--- START Excerpt to read ---

Cursor based pagination with arbitrary ordering

George Gray
8 min readOct 2, 2022

If you’re already convinced you should use cursor based pagination over offset pagination and just want to know how to order data with cursor based pagination scroll down to Cursor based pagination

Recently I’ve been considering changing the structure of our paginated APIs to return and consume tokens, instead of offsets as I wanted to move towards cursor / keyset pagination, below is an overview of the problems with offset pagination and how to achieve cursor pagination when ordering by an arbitrary number of fields.

Offset Based Pagination

You’ve probably seen offset based pagination in the wild before, you make a query to an API, in the query you specify the page size or limit (which usually has some sensible max / default imposed by the API).

--- END Excerpt to read ---

### Parts of the exercise
[1] Summarize the pagination article in two sentences.
[2] Rewrite the pagination article from "George Gray" up to and including "number of fields.", replacing "APIs" with "endpoints".

--- START Supplied entries ---

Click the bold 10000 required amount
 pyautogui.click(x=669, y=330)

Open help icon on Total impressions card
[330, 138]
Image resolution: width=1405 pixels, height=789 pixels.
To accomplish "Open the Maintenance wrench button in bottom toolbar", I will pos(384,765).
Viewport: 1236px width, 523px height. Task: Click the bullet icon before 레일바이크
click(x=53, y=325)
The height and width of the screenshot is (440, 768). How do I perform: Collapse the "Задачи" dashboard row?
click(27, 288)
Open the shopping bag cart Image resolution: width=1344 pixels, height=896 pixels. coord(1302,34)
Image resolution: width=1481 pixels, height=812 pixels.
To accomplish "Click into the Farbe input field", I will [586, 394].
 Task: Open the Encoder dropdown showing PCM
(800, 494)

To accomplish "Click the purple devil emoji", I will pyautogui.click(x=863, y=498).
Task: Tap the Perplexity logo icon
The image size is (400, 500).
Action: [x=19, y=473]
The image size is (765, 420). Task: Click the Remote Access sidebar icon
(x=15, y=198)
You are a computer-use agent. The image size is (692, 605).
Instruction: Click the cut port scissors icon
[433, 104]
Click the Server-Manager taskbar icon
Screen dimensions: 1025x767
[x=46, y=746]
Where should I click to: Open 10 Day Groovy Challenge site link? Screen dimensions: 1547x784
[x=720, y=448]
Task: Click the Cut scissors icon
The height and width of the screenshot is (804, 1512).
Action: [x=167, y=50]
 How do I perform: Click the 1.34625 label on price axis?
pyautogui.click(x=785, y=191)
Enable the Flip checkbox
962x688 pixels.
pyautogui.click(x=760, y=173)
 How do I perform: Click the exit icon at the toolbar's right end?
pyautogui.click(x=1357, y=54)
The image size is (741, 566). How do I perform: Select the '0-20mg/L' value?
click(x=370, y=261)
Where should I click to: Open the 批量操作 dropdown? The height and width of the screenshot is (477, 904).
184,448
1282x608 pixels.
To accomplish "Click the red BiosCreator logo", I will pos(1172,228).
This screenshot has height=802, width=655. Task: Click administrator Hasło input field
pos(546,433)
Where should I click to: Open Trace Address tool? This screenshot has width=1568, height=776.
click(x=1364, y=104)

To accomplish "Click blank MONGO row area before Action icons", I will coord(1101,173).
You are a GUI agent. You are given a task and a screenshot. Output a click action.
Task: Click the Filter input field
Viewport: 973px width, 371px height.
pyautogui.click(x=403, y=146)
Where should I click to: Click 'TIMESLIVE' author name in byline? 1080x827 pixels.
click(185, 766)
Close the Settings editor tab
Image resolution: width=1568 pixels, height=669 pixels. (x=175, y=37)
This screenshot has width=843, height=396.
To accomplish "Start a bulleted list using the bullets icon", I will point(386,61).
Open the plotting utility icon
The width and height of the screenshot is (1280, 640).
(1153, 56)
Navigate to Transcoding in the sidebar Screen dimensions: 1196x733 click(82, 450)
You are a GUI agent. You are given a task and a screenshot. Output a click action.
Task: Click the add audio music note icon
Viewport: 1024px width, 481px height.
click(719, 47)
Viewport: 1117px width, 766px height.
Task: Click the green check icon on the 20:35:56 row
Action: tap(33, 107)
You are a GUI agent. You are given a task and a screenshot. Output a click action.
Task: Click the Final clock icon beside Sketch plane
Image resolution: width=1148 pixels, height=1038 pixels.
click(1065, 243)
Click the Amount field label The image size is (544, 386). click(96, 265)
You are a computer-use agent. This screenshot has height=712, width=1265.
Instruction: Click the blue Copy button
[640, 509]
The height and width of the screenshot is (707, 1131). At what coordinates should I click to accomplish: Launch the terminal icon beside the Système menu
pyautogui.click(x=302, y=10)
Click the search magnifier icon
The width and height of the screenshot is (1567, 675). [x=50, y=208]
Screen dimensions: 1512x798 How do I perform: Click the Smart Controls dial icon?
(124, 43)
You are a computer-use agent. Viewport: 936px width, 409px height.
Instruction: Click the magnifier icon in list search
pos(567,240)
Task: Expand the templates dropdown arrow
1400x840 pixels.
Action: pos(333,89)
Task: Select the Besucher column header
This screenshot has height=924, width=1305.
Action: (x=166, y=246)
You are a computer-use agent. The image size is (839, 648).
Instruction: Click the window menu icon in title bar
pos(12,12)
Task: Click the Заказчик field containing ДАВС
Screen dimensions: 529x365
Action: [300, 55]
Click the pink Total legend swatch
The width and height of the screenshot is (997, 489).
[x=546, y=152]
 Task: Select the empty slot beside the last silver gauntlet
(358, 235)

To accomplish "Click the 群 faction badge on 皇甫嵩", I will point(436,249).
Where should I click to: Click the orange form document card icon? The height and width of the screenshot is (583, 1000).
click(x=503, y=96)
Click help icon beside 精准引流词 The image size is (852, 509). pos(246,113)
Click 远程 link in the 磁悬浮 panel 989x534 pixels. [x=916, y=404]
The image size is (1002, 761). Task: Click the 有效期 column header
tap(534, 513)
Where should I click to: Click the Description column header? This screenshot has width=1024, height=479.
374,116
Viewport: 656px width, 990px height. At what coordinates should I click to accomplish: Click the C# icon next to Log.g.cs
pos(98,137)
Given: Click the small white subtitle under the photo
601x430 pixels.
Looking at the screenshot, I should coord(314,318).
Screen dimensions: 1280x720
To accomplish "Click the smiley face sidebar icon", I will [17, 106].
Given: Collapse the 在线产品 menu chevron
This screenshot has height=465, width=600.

--- END Supplied entries ---

### Task responses
[1] The author has been thinking about changing paginated APIs to return and consume tokens instead of offsets, as a move toward cursor or keyset pagination. The piece gives an overview of the problems with offset pagination and shows how to do cursor pagination when ordering by an arbitrary number of fields.

[2]
George Gray
8 min readOct 2, 2022

If you’re already convinced you should use cursor based pagination over offset pagination and just want to know how to order data with cursor based pagination scroll down to Cursor based pagination

Recently I’ve been considering changing the structure of our paginated endpoints to return and consume tokens, instead of offsets as I wanted to move towards cursor / keyset pagination, below is an overview of the problems with offset pagination and how to achieve cursor pagination when ordering by an arbitrary number of fields.